Your Relationship Is Their Life's Work: Drs. John and Julie Gottman's New 7-Day "Love Prescription"
Love. It’s a big word—hard to define and pin down. For centuries, the poets have been trying.
It’s like a red, red rose (Burns). Or it is an ever-fixed mark, that looks on tempests and is never shaken (Shakespeare). It’s a many-splendored thing (says one classic romantic movie); it’s never having to say you’re sorry (according to another). Can something so huge, so essential, so mysterious, so individual—have a formula? Is there a “prescription” for love?
In a word: Yes.
And the most important thing to know about “the love prescription” is that it’s a small one. Tiny little doses, every day, are what it takes to make a healthy relationship. Why? Because that’s exactly what a relationship is—not one big thing, but a million tiny things, every day, for a lifetime.
In the seven-day action plan we present in our new book, The Love Prescription: Seven Days to More Intimacy, Connection, and Joy, we take you through our most foundational findings—the first steps toward building a love that lasts. And here’s the preview: love is a practice. More than a feeling, it’s an action. It’s something you do, not something that just happens to you. And you need to give—and get— a daily dose to maintain a healthy, thriving relationship.

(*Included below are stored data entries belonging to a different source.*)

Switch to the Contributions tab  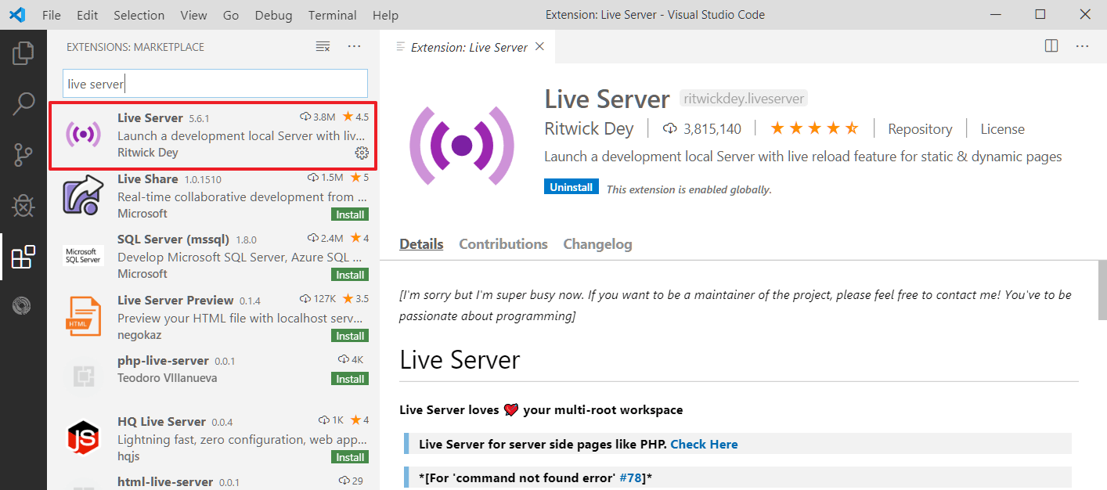pyautogui.click(x=503, y=244)
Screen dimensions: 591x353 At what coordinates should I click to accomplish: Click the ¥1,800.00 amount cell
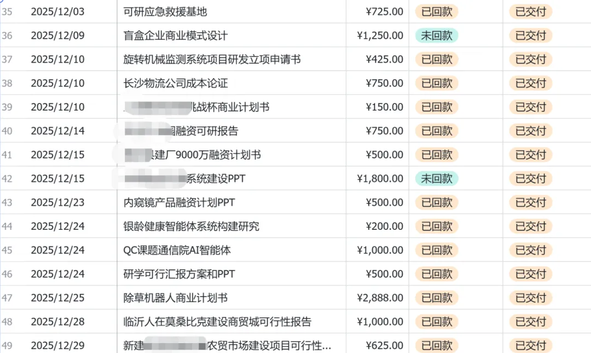point(380,178)
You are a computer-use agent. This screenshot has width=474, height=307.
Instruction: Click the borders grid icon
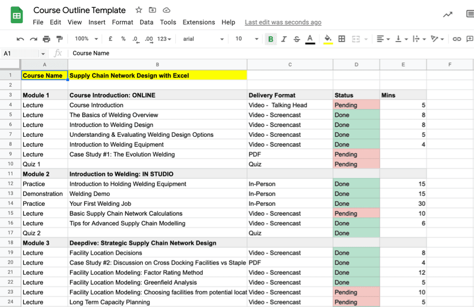click(342, 39)
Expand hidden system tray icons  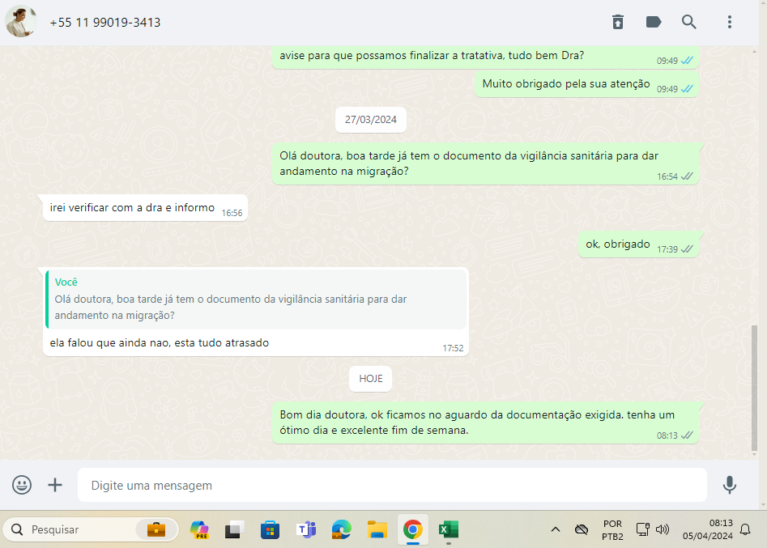(x=556, y=529)
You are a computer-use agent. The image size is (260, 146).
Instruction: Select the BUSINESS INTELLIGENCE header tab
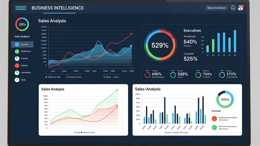pos(57,8)
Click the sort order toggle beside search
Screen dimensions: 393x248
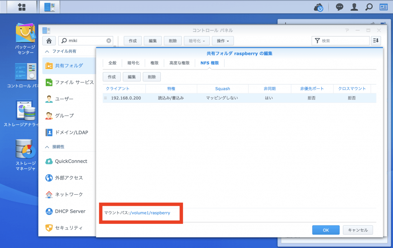(376, 40)
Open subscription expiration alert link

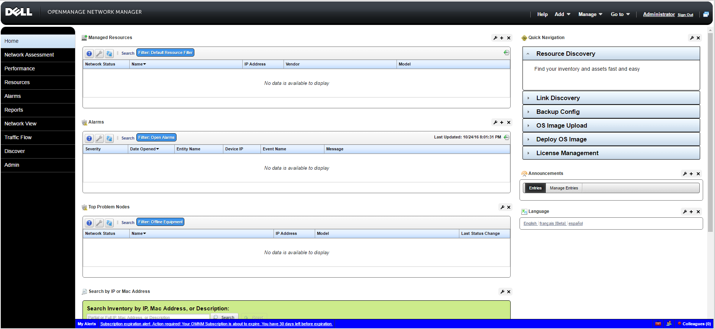[216, 324]
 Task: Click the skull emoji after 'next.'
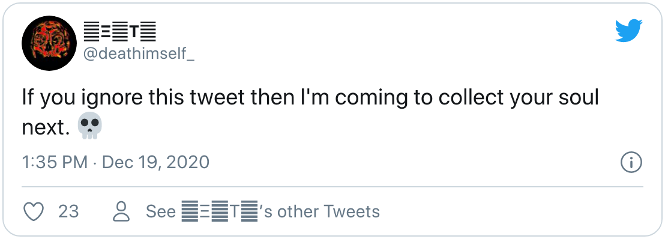[x=90, y=126]
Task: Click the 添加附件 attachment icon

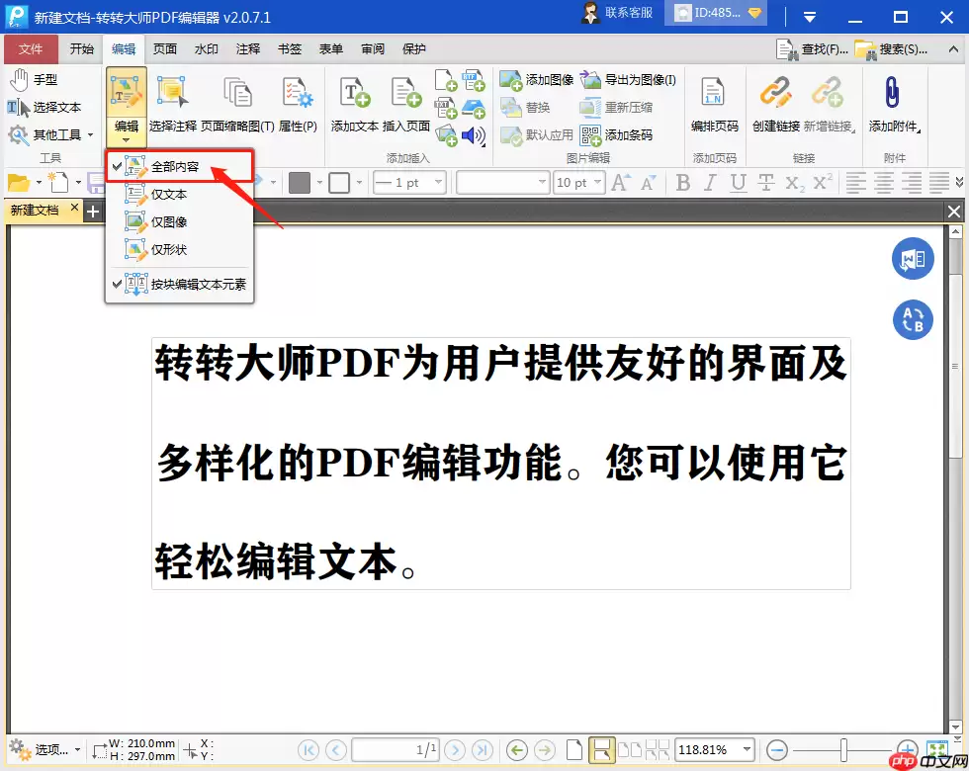Action: [893, 104]
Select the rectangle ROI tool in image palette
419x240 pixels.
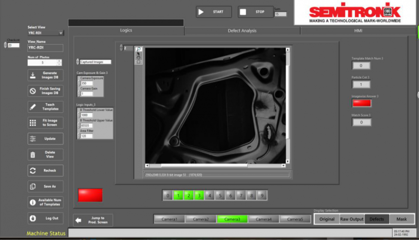[138, 62]
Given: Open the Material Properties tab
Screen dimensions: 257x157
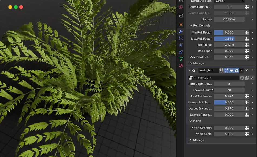Looking at the screenshot, I should (x=181, y=66).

This week, we’d like to inspire you to introduce one new, relationship-building habit into your day, every day. Seven days, seven new habits. They’ll be easy. They’ll be quick. They’ll be fun. There will be no grand gestures and no big, hard conversations. There are no requirements for when and where you do these exercises with your person. These can be done at any time of on the busiest of days; they can be done while you put away dishes, while driving in the car. There’s nothing to buy or prepare. You can start immediately.
Day 1: Make Contact
Here’s a massive misconception that a lot of us have: For connection to be meaningful, you must give hours of time to it. However, we have opportunities for meaningful connection constantly—but we miss them.

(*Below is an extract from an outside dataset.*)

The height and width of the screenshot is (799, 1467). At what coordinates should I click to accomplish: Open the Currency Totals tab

Your assignment: Have a 10-minute check-in. This is great to do at the beginning of the day, but you can do this at any time that works for you. The rules are simple: pick a time to check in with your partner when you have ten minutes to listen and not rush off anywhere. Ask them this simple question: Is there anything you need from me today?
It’s just one sentence. But it does a lot. It’s an invitation. It says I love you and I want to be there for you. It’s a great trust builder. Trust, in a relationship, is a biggie. It’s a complicated thing—but the foundations of it are basic. The principle behind trust is, “I’ve got your back, and you’ve got mine.”
Day 2: Ask a big question
Think back to when you first met your partner. Remember what it was like to have that fresh spark with them? To wait all day to see them, to feel like you were bursting with questions you wanted to ask?

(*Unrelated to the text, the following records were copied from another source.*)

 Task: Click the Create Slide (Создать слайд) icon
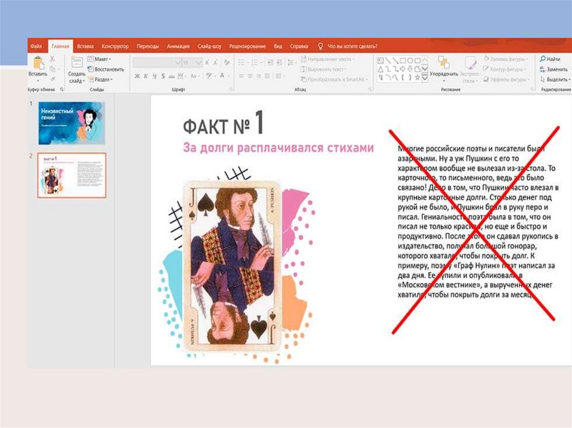77,62
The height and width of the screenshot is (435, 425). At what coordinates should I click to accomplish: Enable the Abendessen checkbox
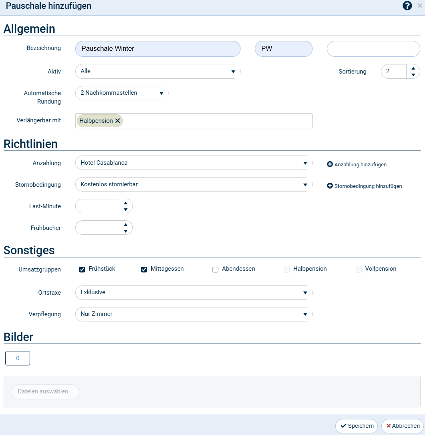pyautogui.click(x=215, y=269)
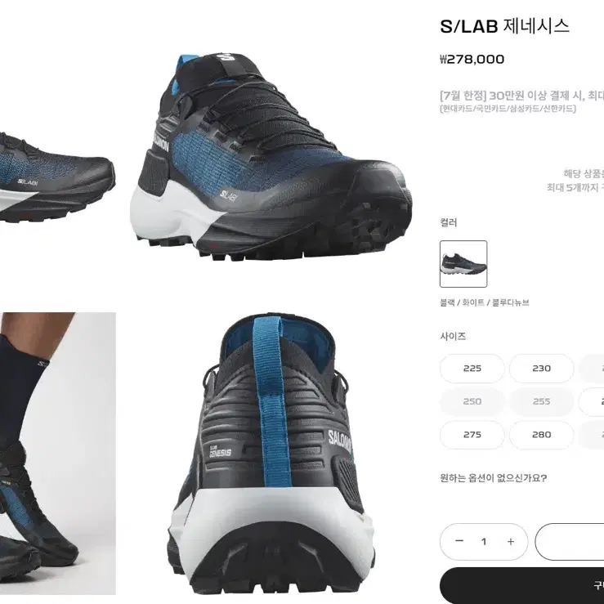The height and width of the screenshot is (604, 604).
Task: Click the July card promotion text
Action: tap(522, 96)
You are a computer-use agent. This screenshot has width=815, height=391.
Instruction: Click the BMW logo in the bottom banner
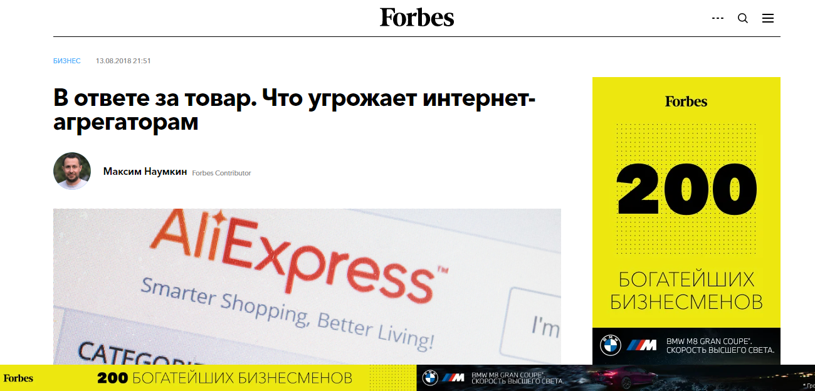click(x=429, y=378)
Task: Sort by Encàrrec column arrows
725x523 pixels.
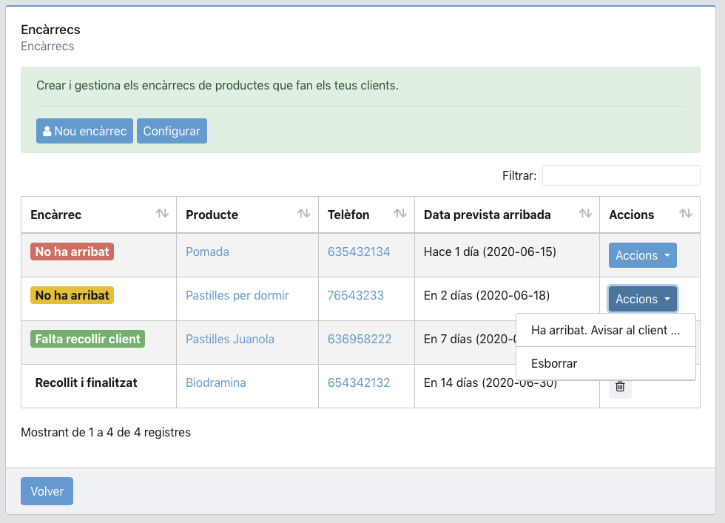Action: pyautogui.click(x=162, y=214)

If we stop asking the big questions, while expecting our partner’s answers to be identical to those we heard the last time we checked in, we might be in for quite a surprise.
Your assignment: Ask your partner one big question and see where it goes. A big question is an open-ended question; there’s no dead end of a yes/no answer available. There is no one right answer—there are many—and your job is to follow your partner in whatever direction they go. Consider these:
• What are some unfulfilled things in your life?
• How have you changed in the past year?
• What are some of your life dreams right now?
Day 3: Say Thank You
We all want to be appreciated. To be acknowledged for our efforts. We all want to be seen. A thriving relationship requires a thriving culture of appreciation between partners, where we’re as good at noticing all the things our partners are doing right as we are at noticing what they’re doing wrong.
Your assignment: Say thank you for something routine, even if it’s small, even if they do it every day—in fact, especially if it’s small and they do it every day! But don’t just say “Hey, thanks.” Tell them why this small thing is a big deal to you. “Thank you for making the coffee every morning. I love waking up to the smell of coffee and the sounds of you puttering away in the kitchen. It just makes me start the day off right.”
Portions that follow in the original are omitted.